-- Material provided follows --

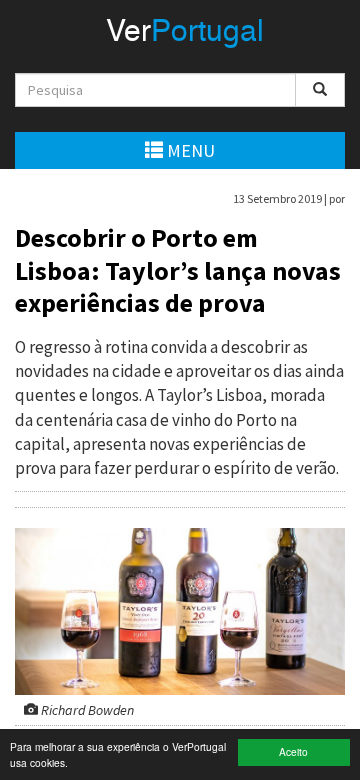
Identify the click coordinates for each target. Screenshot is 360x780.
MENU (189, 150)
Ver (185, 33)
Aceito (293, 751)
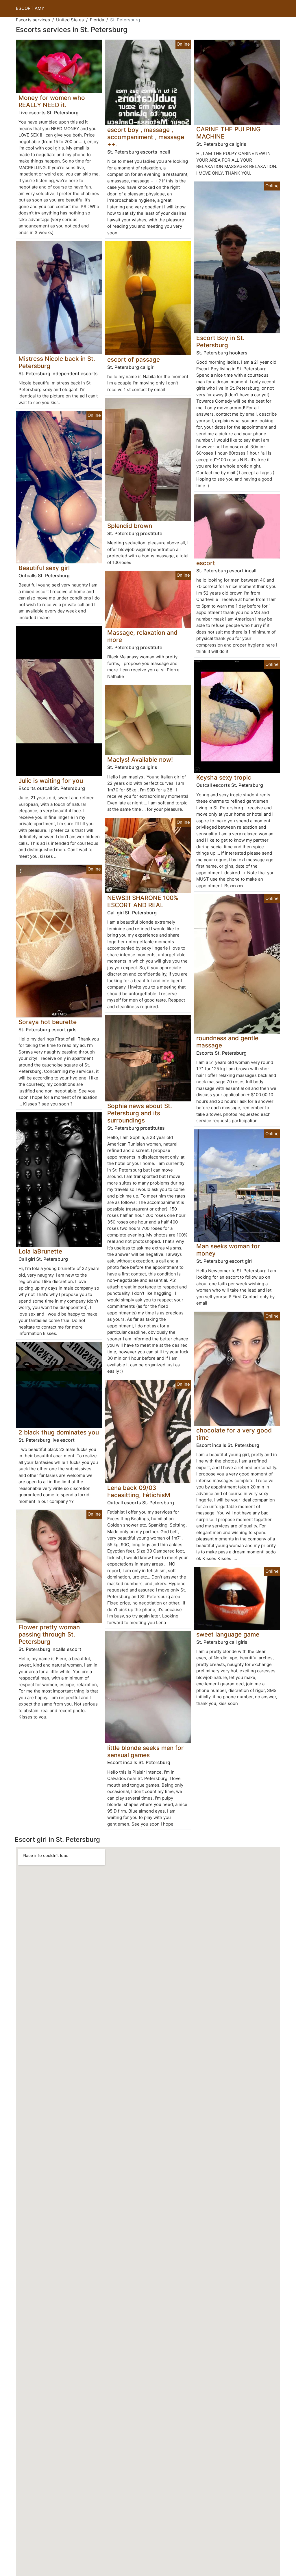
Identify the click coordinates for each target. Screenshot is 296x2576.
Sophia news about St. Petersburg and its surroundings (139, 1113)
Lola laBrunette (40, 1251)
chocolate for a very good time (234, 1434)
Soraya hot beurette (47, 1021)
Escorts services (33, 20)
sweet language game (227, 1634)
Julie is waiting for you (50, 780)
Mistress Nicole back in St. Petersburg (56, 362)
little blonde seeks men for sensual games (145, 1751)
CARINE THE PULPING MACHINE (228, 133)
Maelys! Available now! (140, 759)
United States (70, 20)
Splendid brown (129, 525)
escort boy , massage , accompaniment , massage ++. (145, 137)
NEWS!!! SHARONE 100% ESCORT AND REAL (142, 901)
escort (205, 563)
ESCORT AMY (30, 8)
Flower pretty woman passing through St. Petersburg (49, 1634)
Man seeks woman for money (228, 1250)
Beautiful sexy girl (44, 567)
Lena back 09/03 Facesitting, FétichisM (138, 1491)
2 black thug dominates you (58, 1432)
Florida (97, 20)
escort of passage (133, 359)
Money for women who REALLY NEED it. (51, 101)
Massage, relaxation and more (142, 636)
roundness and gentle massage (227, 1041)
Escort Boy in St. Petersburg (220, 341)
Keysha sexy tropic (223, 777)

-- Material provided concluded --

* _What to do_: In the records above, find each line with the word "seeks" and copy it.

* _Output of the task_:
little blonde seeks men for sensual games (145, 1751)
Man seeks woman for money (228, 1250)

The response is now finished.